DM: Si, lo ha reso più forte?
PK: Direi di si.
DM: Esatto. E’ come aver fatto un lungo training camp veramente duro.
Cambiare le cose
PK: Quindi come si possono cambiare le cose? Ho criticato molto Nicolas (Roche -ndr-) per non essersi speso maggiormente su quanto stava succedendo (alla Sky -ndr-) Ora lo chiedo a te. Come vedi la tua responsabilità verso lo sport e per cambiare le cose?
DM: E’ difficile. Penso che siamo molto vicini a dire che il ciclismo sia pulito. I casi di doping sono sempre meno. E’ perché non imbrogliano più? O perché non li beccano? Non lo so. Preferisco pensare che il ciclismo sia migliore ora. Non credo che potrei fare quello che faccio altrimenti. Il costo sociale dell’essere beccati è più alto per alcuni che per altri.
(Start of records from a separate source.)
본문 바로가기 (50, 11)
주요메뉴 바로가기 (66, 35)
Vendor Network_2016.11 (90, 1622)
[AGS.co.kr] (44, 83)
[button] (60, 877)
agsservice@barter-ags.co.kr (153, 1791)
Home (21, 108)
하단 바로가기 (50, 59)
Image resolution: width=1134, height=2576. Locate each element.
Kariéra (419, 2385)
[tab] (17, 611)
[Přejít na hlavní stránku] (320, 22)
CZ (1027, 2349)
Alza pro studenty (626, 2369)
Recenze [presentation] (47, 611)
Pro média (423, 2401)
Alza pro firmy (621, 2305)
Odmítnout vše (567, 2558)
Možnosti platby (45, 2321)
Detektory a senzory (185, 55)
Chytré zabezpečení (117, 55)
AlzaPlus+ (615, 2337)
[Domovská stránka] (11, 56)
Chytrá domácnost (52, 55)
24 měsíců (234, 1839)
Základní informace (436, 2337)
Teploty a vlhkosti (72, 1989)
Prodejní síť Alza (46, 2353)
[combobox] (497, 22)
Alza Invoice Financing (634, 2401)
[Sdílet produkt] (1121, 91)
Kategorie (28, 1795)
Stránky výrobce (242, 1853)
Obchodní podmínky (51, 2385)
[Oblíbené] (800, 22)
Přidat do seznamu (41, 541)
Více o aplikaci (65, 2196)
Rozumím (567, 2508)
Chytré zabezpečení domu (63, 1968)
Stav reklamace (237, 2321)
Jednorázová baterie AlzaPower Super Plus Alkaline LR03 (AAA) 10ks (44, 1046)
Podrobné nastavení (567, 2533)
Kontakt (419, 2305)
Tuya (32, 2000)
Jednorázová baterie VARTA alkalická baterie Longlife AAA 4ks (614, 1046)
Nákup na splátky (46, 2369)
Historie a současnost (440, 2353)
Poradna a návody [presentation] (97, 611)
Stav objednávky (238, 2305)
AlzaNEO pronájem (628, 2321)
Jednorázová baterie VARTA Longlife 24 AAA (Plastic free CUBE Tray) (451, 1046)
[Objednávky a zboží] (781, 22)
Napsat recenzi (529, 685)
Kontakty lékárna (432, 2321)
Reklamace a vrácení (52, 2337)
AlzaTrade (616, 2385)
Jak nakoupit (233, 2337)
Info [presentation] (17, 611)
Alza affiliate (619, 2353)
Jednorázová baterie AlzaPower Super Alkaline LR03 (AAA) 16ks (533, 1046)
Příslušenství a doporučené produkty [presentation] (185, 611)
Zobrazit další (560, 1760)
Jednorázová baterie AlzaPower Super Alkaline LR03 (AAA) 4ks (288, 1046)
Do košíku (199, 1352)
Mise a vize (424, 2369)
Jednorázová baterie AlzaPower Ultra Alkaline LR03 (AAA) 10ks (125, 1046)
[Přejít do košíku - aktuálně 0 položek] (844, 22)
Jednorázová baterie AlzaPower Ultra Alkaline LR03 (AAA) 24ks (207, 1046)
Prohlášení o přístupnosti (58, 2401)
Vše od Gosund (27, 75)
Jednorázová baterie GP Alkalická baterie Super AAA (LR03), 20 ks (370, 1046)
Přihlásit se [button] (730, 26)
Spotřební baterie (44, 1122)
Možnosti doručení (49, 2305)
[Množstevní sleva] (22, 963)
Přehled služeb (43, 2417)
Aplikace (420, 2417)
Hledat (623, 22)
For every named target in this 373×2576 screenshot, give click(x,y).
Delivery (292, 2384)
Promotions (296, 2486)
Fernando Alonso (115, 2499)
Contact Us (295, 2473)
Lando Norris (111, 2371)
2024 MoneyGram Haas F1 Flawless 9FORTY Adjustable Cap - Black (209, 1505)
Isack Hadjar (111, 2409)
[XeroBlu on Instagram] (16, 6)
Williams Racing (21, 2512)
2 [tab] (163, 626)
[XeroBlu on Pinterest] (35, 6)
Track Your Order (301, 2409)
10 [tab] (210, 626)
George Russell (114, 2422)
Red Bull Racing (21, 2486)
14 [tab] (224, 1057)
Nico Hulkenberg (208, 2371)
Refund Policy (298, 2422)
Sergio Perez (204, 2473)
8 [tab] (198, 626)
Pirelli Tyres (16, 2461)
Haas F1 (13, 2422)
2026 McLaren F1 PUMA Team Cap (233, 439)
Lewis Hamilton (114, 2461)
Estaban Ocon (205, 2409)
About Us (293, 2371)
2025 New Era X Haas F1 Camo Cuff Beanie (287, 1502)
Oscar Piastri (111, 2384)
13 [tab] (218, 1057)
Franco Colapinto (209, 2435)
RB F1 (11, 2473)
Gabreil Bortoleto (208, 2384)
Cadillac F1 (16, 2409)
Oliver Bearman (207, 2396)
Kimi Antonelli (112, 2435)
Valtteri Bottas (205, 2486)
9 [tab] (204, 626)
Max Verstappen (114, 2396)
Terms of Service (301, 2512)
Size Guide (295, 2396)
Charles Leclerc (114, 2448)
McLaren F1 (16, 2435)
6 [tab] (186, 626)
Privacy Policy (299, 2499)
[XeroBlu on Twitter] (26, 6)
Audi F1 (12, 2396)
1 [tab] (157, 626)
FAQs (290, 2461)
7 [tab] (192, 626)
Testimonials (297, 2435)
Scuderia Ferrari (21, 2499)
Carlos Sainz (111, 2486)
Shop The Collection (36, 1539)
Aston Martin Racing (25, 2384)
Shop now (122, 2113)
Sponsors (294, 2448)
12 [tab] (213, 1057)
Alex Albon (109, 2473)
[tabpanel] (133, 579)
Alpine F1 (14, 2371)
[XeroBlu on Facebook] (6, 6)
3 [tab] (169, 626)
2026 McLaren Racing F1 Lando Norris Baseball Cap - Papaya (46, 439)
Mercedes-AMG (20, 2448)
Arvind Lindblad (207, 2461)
Per me significherebbe avere una fila fuori dalla porta di famigliari ed amici che vogliono picchiarmi. Per altri non c’è un tale stigma e la cosa è vista come “parte del lavoro”. Forse quando mi ritirerò avremo un’altra conversazione e sarò arrabbiato per essere stato derubato. Al momento gioco con le carte che ho.